The total cumulative dose of doxorubicin hydrochloride should not exceed 550 mg/m2 because of the risk of potentially irreversible cardiotoxicity, but higher cumulative doses may be tolerated when dexrazoxane is used concomitantly as a cardioprotectant. If previous or concomitant therapy includes the use of other potentially cardiotoxic agents (e.g., cyclophosphamide, irradiation of the cardiac region), total doxorubicin hydrochloride should not exceed 400 mg/m2. The total dosage of doxorubicin hydrochloride should include any previous or concomitant therapy with other anthracyclines or related compounds.
As A Single Agent: Commonly Used Adult Dosage Schedule: 60 to 75 mg/m2 body surface area as a single IV injection every 21 days.
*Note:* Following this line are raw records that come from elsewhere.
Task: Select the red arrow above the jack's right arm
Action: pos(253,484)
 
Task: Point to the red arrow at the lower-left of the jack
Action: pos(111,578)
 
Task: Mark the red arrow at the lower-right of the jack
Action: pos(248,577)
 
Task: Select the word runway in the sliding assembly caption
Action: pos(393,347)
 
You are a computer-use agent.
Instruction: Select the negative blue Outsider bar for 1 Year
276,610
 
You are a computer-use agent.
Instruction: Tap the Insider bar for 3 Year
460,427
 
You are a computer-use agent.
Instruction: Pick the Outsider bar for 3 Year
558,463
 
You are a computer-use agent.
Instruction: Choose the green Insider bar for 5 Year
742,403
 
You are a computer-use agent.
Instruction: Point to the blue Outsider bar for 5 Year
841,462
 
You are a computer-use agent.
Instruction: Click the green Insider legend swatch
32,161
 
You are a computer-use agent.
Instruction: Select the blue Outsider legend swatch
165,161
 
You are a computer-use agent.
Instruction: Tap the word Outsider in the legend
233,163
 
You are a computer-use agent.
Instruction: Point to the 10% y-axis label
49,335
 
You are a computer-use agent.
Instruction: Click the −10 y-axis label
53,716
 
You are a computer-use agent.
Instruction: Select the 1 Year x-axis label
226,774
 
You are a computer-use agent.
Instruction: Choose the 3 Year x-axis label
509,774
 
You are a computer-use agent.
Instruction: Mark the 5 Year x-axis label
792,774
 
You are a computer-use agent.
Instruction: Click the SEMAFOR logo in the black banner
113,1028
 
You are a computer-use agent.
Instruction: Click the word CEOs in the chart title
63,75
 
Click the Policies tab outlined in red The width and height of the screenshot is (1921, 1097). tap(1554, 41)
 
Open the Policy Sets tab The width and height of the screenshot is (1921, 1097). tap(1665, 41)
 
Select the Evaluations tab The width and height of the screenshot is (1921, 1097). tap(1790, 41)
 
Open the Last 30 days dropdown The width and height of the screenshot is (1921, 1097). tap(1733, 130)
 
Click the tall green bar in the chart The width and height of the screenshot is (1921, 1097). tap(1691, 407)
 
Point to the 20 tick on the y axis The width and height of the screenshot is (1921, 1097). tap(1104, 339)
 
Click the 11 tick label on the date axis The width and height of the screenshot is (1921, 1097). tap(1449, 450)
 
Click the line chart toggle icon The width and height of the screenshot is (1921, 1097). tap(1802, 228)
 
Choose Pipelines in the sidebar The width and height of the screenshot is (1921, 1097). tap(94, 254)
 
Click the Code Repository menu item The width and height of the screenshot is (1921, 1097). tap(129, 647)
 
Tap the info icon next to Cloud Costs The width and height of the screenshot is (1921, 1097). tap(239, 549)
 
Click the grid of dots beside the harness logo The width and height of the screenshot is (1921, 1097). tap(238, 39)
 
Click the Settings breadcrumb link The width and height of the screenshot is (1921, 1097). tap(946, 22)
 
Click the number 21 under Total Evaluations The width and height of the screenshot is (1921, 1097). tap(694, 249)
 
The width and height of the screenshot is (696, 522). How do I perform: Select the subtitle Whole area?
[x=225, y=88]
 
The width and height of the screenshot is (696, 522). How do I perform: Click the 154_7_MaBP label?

Alternative Adult Dosage Schedule: 20 mg/m2 body surface area as a single IV injection in weekly doses has been reported to reduce the incidence of congestive heart failure.
30 mg/m2 body surface area as a single IV injection on each of 3 successive days repeated every 4 weeks has also been used; this schedule is usually associated with a higher incidence of stomatitis.
In Combination Chemotherapy: In combination with other chemotherapy drugs, the most commonly used dosage of Doxorubicin is 40 to 60 mg/m2 body surface area as a single IV injection every 21 to 28 days.
Dosage Adjustments: In a clinical study, patients who experienced neutropenic fever/infection while receiving the combination of doxorubicin/cyclophosphamide could have dose modifications of the regimen up to 75% of the starting doses. When necessary, the next cycle of treatment was delayed until the absolute neutrophil count (ANC) was ≥1000 cells/mm3 and the platelet count was ≥100,000 cells/mm3 and nonhematologic toxicities had resolved.
Dose reduction of Doxorubicin is recommended in patients with hepatic impairment with the following plasma bilirubin concentrations: See table.

Doxorubicin should not be administered to patients with severe hepatic impairment. (see Contraindications).